All On The Same Page?
Did I just miss a meeting? Did Aldous Huxley’s ‘Brave New World’ just come true while I stepped out of the room? Dismayed lately by the fact that many young urbanites now looks, sound and behave exactly the same, I spotted an odd fluff article in the press:
The headlines went on about a pair of network TV shows going out head-to-head over Christmas, both starring someone called Mark Wright. One is the tautologous ‘Strictly Come Dancing’, the other ‘The Apprentice’.
But it turns out that Mark Wright is in fact two separate people sharing the same name, appearing on TV at the same time in show finales. As far as I can see, apart from the fact that the shot on the right has been badly photoshopped, they’re completely interchangeable and identical. But no – one is a reality TV starlet, the other a digital marketing sales manager.
This is creepy. There are two films out at the moment with the Kafkaesque premise of a man meeting his own double, ‘Enemy’ and ‘The Double’. Are we now all copying each other to the extent that we are sharing a hive mind?

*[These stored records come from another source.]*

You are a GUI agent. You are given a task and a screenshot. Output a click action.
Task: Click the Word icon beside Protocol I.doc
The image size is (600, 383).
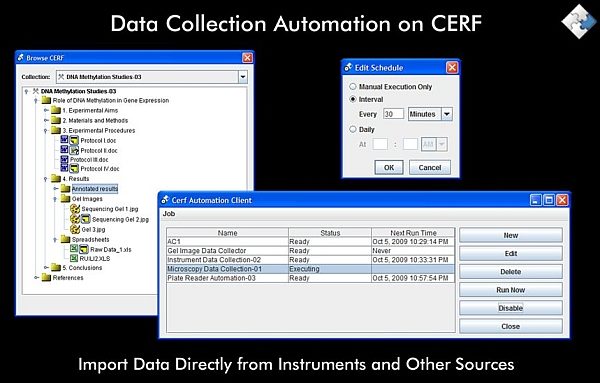64,140
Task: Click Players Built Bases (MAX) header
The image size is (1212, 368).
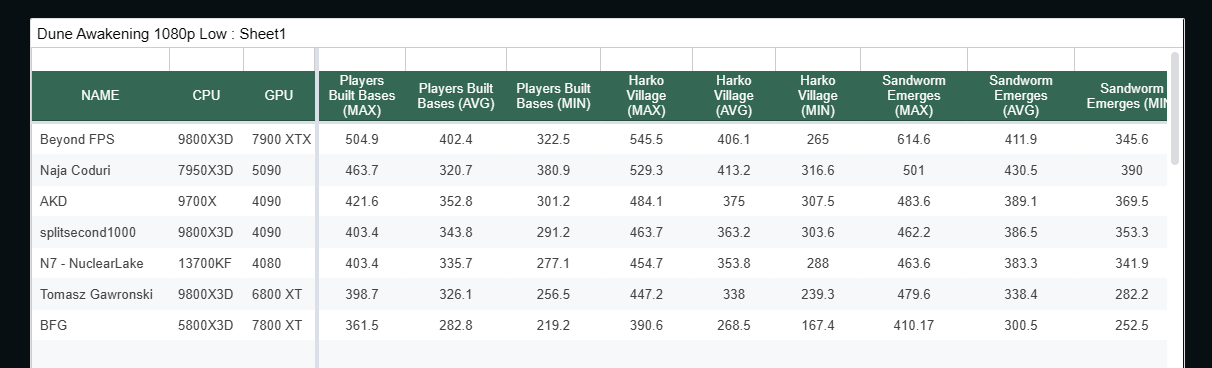Action: (362, 96)
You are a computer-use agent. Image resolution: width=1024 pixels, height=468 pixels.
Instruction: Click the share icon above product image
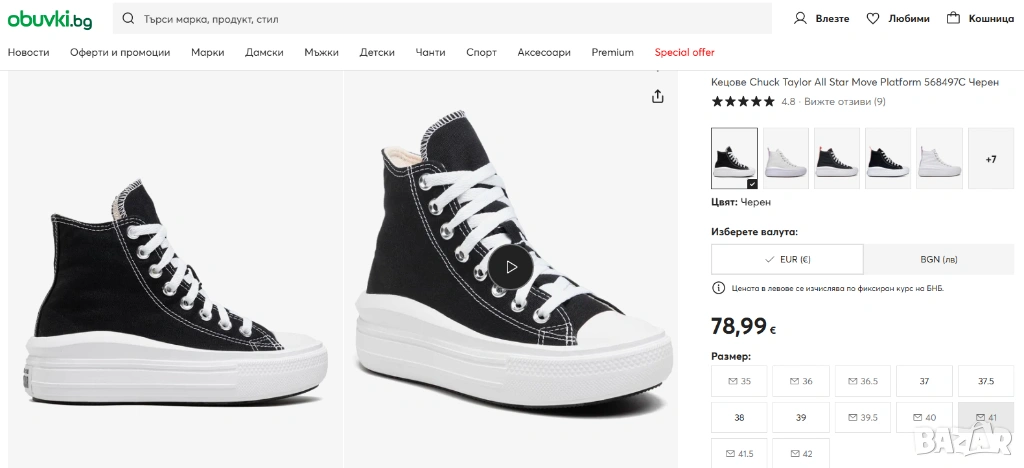tap(657, 96)
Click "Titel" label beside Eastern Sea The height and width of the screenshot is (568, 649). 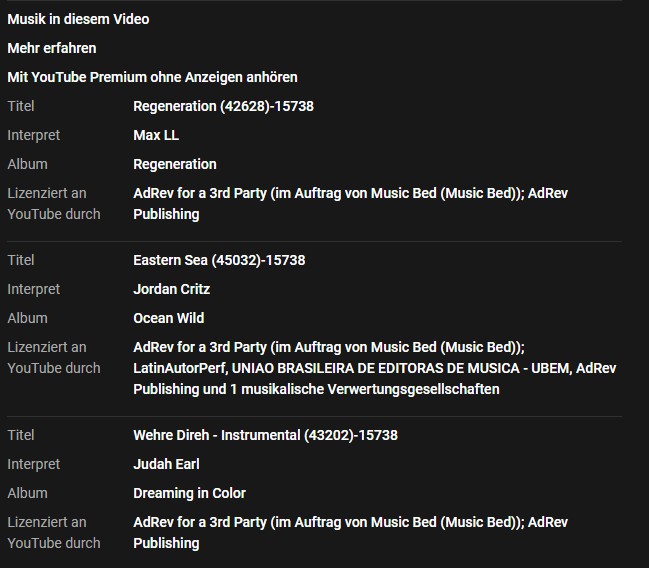pos(21,260)
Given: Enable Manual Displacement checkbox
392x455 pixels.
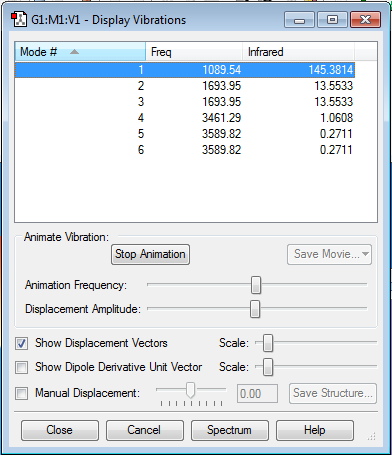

I have been aware for some time now that London is filled with plasticky 25 year-old women sporting long blonde hair and identical bleached teeth, and have struggled to tell them apart, but has the cloning experiment now spread to males? Do they think identically too?
On this point may I recommend the surprisingly acerbic ‘The Lego Movie’, which addresses this subject rather well…
All of this rather suggests that the Bryant & May novels now feature a range of eccentrics of such bizarre opinions that nobody under 25 will believe they exist. I have gone to great lengths to point out that they’re based on real people, but can the concept of ‘real people’ be changing faster than anyone realises?
The writers of ‘VIZ’ were dismayed to discover that some of the very funny archetypes they created, like ‘Student Grant’, now no longer exist. The Grant character, with his badges and angry hair, tangling himself in circuitous arguments in order to be politically admired, has been replaced in my neighbourhood (home of London’s major art colleges) by smartly dressed students in designer clothes carrying shopping bags.
When we lose eccentricity we lose the ability to think, because it means that we’ve become afraid of expressing an original opinion – and that’s exactly what the internet, with endless fear of recordings and reprisals, has taught us to do. Well, good luck to the two Mark Wrights – I hope they’re outspoken opposites.